At the recent Percona Live, Agustín Gallego and I did a presentation “Optimizing and Troubleshooting PostgreSQL with PMM“. While preparing for this talk, I’ve ported some of the older PostgreSQL custom dashboards that we published over the years over at grafana.com. Initially made for Percona Monitoring and Management (PMM) 1, they are now capable of being added to PMM 2 easily. In this short blog post, I will show you how to set up two of these dashboards on PMM 2: “PostgreSQL Tuple Statistics” and “PostgreSQL DB/Table Size Details”. Technically, the DB/Table Size one is for PMM 2, but there’s an easier way to set it up in recent PMM versions.

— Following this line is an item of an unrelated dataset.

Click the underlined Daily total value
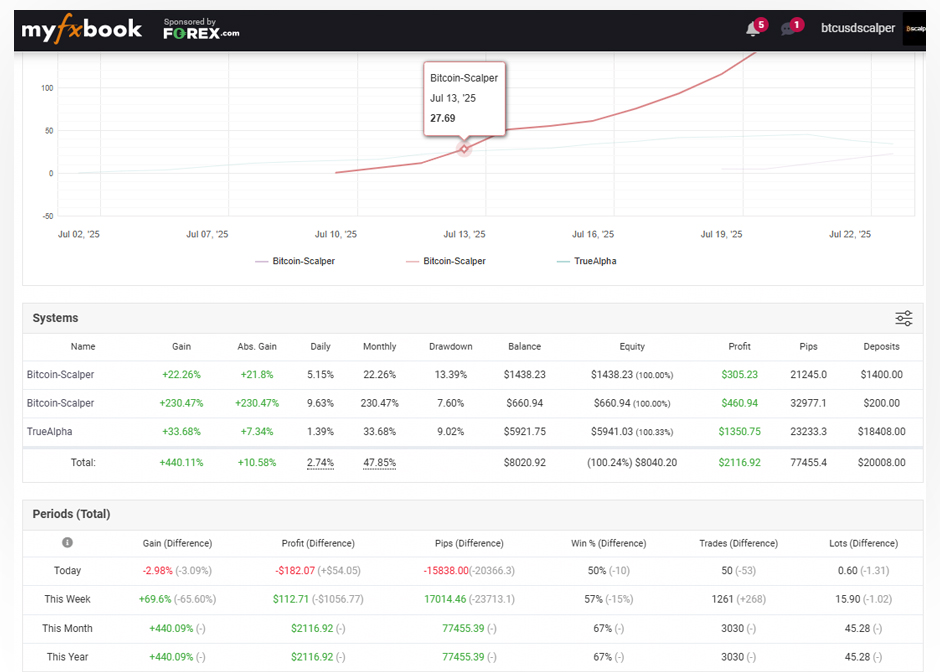Screen dimensions: 940x672 pyautogui.click(x=320, y=463)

You can also check out the original blog post covering the installation of the Tuple Statistics dashboard for PMM 1: “Adding PostgreSQL Tuple Statistics Dashboard to the PMM Plugin“.
Disclaimer About PMM Versions
PostgreSQL support is continuously improving in PMM, and the engineering team is busy with QAN and exporter improvements. In PMM release 2.16.0, postgres_exporter was updated to the community version 0.8.0, which among other things significantly improves the way custom queries are executed. In this post, I assume that you’re using PMM version 2.16.0 or above. If you’re using an older version of PMM 2, you will have to use the dblink approach proposed in the original blog post. Note that some parts of the new dashboards may not work properly with the older PMM versions.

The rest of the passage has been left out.